== Given exercise ==
Reproduce the data verbatim, starting at the line containing "Task: Click the yellow card icon at 39'" and ending at the last line of the data, with both of those lines included. Omit the pictures from your answer.

* start *

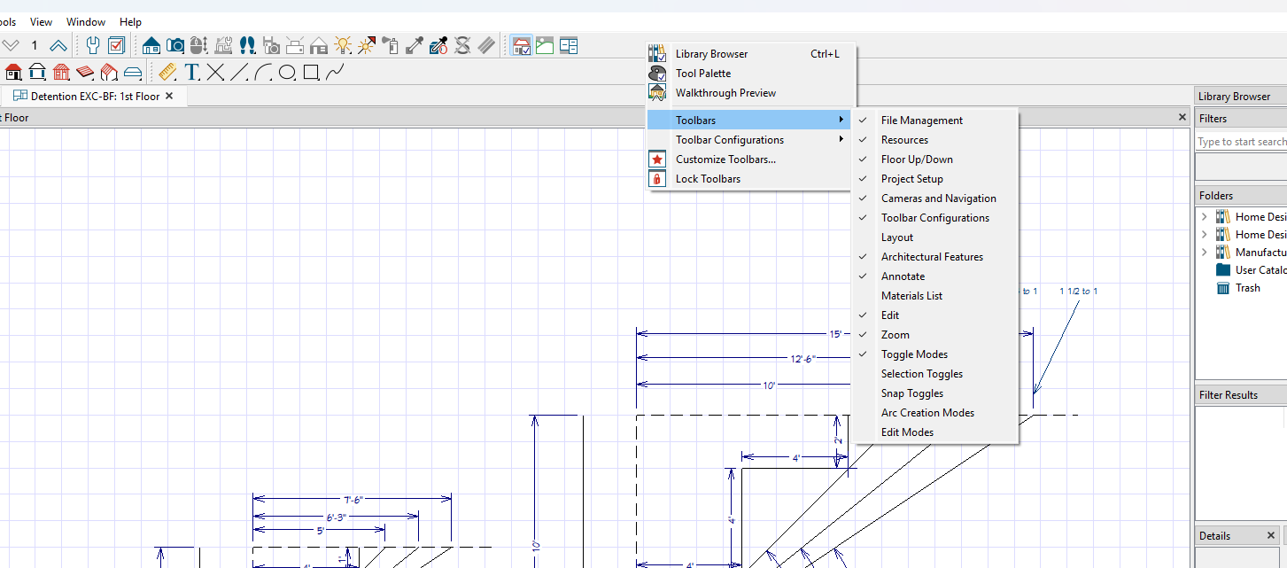Select Lock Toolbars option
Viewport: 1287px width, 568px height.
(x=708, y=179)
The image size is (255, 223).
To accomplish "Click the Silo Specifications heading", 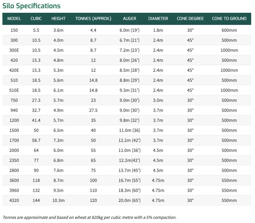I will pyautogui.click(x=31, y=6).
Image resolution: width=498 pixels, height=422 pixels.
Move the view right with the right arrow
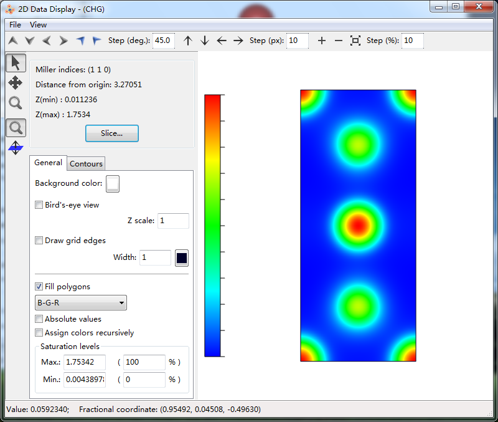coord(238,41)
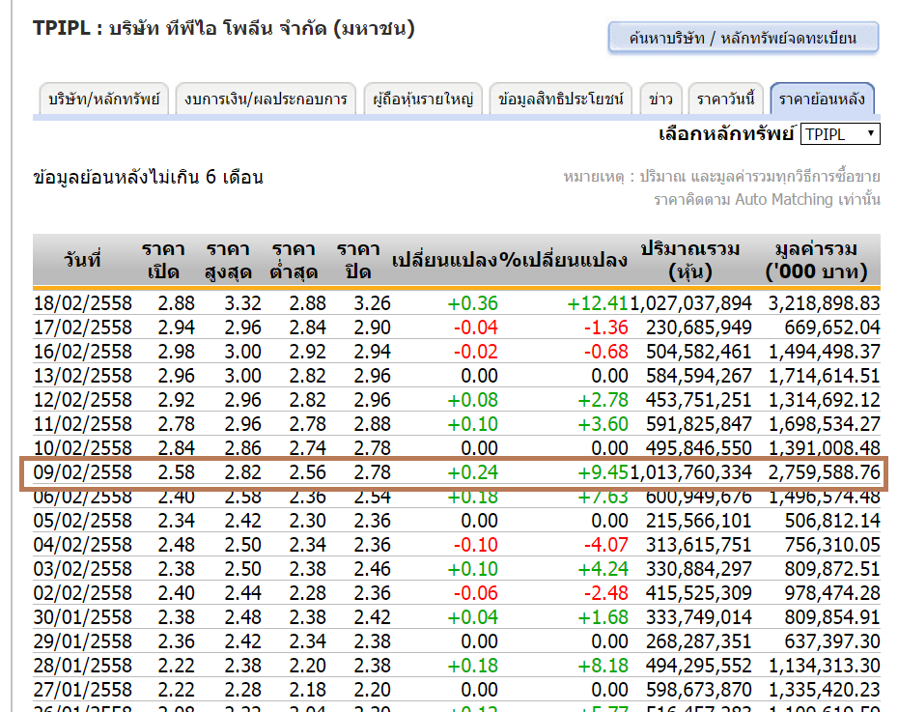Open the บริษัท/หลักทรัพย์ tab
Screen dimensions: 898x712
[104, 99]
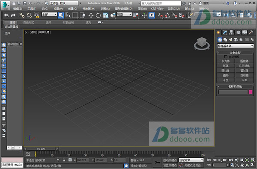Toggle the selection lock padlock icon
Viewport: 257px width, 169px height.
[64, 160]
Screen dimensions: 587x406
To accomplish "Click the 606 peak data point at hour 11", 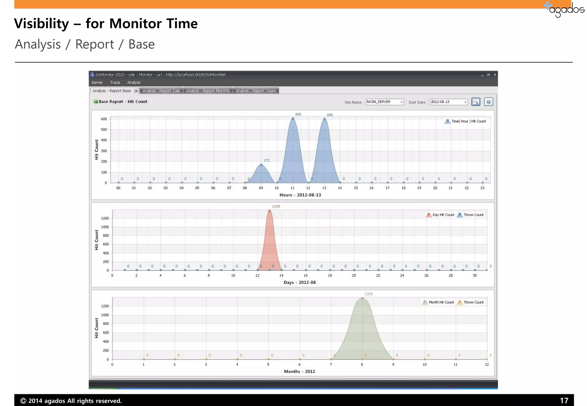I will click(x=293, y=118).
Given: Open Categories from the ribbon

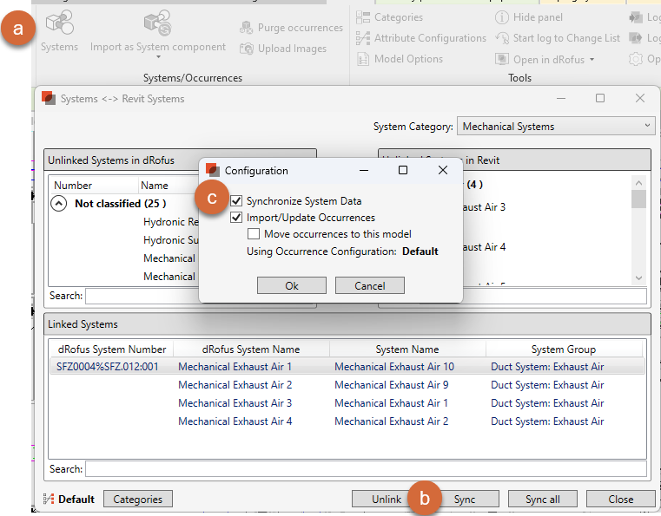Looking at the screenshot, I should click(x=363, y=17).
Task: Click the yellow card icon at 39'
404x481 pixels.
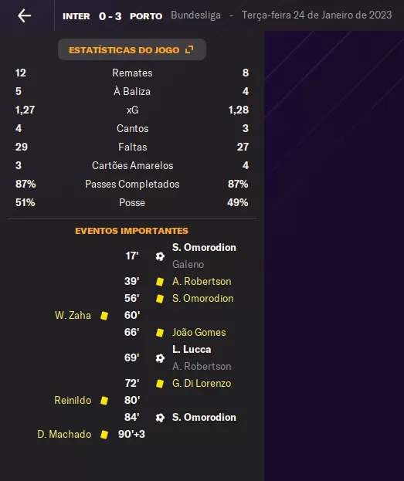Action: point(160,282)
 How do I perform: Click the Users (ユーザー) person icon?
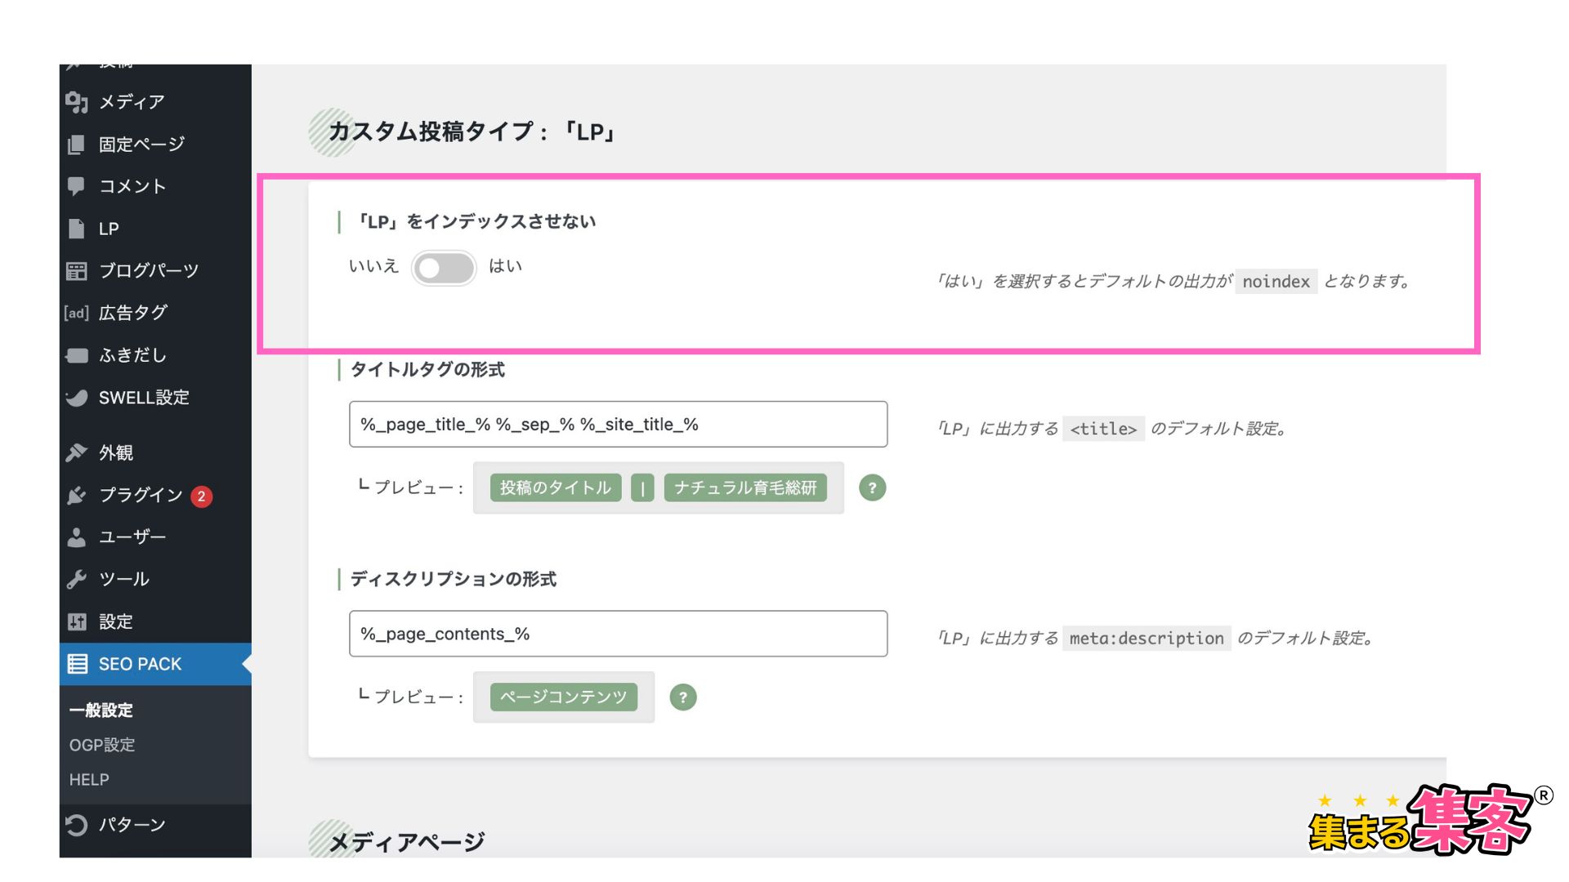(77, 537)
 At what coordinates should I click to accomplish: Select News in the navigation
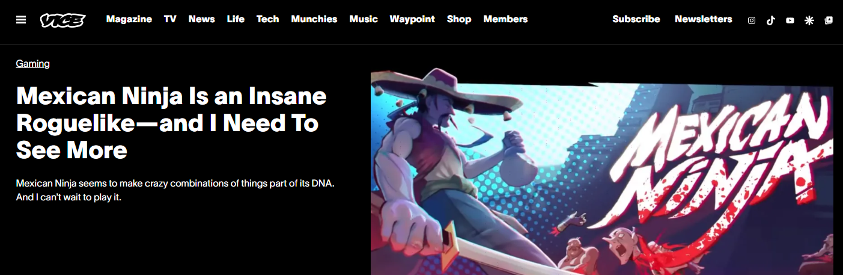click(x=201, y=19)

* end *

== Output ==
Task: Click the yellow card icon at 39'
404x481 pixels.
Action: point(160,282)
 How do I perform: Click the Users (ユーザー) person icon?
(77, 537)
 At what coordinates should I click to accomplish: Select News in the navigation
click(x=201, y=19)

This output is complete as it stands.